Une conjonction exceptionnelle de facteurs a plongé le sud de Madagascar dans un abysse : une sécheresse historique, la plus importante depuis 30 ans, qui a ruiné la saison agricole ; les tempêtes de sable liées aux effets de la déforestation qui ont recouvert une partie des terres arables et des aliments habituellement consommés en derniers recours comme les fruits de cactus ; et les effets collatéraux de la Covid-19 sur la situation économique de l'île. Vols, braquages et attaques - de bétail, de biens, voire simplement de nourriture - sont exacerbés dans un tel contexte de pénurie alimentaire.

A cela s'ajoutent des facteurs aggravant la situation sanitaire, comme la montée du paludisme, le manque d'accès aux soins et à l'eau potable.

Faute de ressources, les distributions de nourriture du Programme Alimentaire Mondial (PAM) et d'autres acteurs de sécurité alimentaire ne couvrent actuellement qu'une demi-ration quotidienne et une partie seulement des villages touchés. Ceci est d'autant plus inquiétant que l'accès à la nourriture risque de se détériorer encore ces prochains mois, faute de récoltes en juin et tandis que s'amorce habituellement en octobre une période de soudure alimentaire.

L'aide peine également à atteindre les populations, en raison notamment des contraintes spécifiques liées à l'insularité de Madagascar et à la géographie des régions du sud : un territoire semi-aride, avec de nombreux villages enclavés et peu de voies carrossables. Au moins trois jours de route sont nécessaires pour relier la capitale, Antananarivo, au chef-lieu du district d'Amboasary, et il faut ensuite parcourir de longues distances sur des pistes et chemins pour se rendre dans les villages plus reculés. La pandémie de Covid a également poussé les autorités à introduire depuis la mi-mars des restrictions d'entrée et de déplacements sur le territoire malgache.

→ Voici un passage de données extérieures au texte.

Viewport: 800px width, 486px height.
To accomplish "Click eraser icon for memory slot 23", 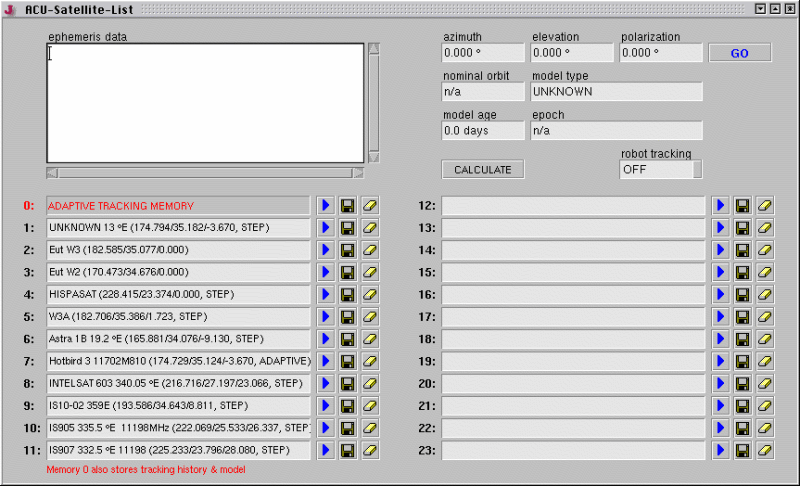I will tap(765, 451).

« Des centaines de milliers de personnes dépendent très fortement de l'aide alimentaire. Une mobilisation conséquente, financière mais aussi logistique et humaine, sera nécessaire pour assurer des rations suffisantes de nourriture, de façon régulière, pendant plusieurs mois. Il faut également que les déplacements du personnel humanitaire soient facilités, notamment par des liaisons aériennes régulières pour entrer dans le pays et s'y déplacer », déclare Bérengère Guais, responsable des opérations d'urgences à MSF. « C'est toute une population éparse, isolée, vivant sur de vastes territoires avec très peu d'infrastructures, qu'il faut secourir, et le temps presse ».

Depuis fin mars 2021, MSF met en place des cliniques mobiles, afin de dépister et de prendre en charge les personnes souffrant de malnutrition aigüe et de fournir des soins médicaux de base dans le district d'Amboasary. Distributions de jerrycans, réparations des pompes manuelles et traitement et transport de l'eau de rivière font partie des activités en cours pour améliorer l'accès à une eau potable.

MSF se mobilise également pour pouvoir rapidement procéder à des distributions alimentaires et renforcer la prise en charge hospitalière des patients souffrant de malnutrition aiguë sévère et des complications associées.